蘭子たちはドイツ語は挨拶程度しかできないので通訳や案内係を引き受けることになる。






グレゴール・フォン・ルーデンドルフ



ドイツのボン警察の殺人課主任警部で年齢は58歳。ドイツで起きた集団失踪事件の捜査を担当しており蘭子たちが捜査をしようとすると知った際は妨害しようとするが蘭子がボン警察が事件に関してどのような結論を出したかの推理を聞いて蘭子の能力を認めて協力者になる。






ローズ・バルデ



フランス編の主人公であるローラント・ゲルケンの婚約者。フランス編でも登場しローラントが青の狼城で起きる不幸に関して予言していた。蘭子たちが曽祖母のアンダルーシアの家に訪れた際に姿を現す。彼女曰く曽祖母のアンダルーシアは悪魔に殺されて自分もその悪魔に狙われ逃げているとのことだが詳しいことは本人にもわかっていない。蘭子たちが来ることを予言して彼女にローラントの書いた日記を手渡す。それにより蘭子はフランス編で起きた事件の概要を知ることになる。








ジャン・ロシュフォール


フランス外務省の高官で年齢は57歳。
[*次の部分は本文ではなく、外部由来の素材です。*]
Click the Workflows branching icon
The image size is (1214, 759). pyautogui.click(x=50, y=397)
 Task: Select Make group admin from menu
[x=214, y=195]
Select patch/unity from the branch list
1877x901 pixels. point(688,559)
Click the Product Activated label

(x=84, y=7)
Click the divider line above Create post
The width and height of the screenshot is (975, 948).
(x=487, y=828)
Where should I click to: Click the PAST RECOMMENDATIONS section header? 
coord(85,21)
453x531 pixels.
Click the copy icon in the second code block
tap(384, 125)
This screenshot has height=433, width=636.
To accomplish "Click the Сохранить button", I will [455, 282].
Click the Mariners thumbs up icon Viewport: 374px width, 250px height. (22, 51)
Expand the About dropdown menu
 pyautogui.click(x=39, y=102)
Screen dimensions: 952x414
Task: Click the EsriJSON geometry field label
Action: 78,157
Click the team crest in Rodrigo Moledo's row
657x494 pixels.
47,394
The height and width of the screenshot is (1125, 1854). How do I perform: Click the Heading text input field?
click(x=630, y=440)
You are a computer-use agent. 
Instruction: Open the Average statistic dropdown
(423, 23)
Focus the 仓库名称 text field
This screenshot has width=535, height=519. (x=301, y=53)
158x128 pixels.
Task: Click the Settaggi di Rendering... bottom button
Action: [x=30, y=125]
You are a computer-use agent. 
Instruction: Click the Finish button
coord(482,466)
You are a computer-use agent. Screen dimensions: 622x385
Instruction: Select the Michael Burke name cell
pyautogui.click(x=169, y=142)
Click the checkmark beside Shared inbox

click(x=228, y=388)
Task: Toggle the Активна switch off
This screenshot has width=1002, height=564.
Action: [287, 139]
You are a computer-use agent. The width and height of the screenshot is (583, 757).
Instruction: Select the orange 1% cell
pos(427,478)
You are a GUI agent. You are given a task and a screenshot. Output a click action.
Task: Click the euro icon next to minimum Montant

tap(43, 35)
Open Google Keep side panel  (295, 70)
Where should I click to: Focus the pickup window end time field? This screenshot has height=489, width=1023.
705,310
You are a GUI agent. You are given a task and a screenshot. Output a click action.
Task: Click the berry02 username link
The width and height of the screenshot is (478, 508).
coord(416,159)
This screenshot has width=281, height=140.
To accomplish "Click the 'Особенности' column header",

彼の娘のレイモンドはフランス編に登場したローラントの友人でパリ検察庁検事補のアンゼルム・テルセの妻。娘のレイモンドは怪しげな宗教団体に入れ込み多額の金を寄付して宗教団体壊滅後に姿を消してしまう。そのことにショックを受けたアンゼルムの精神が崩壊したことを受けて大変後悔をしている。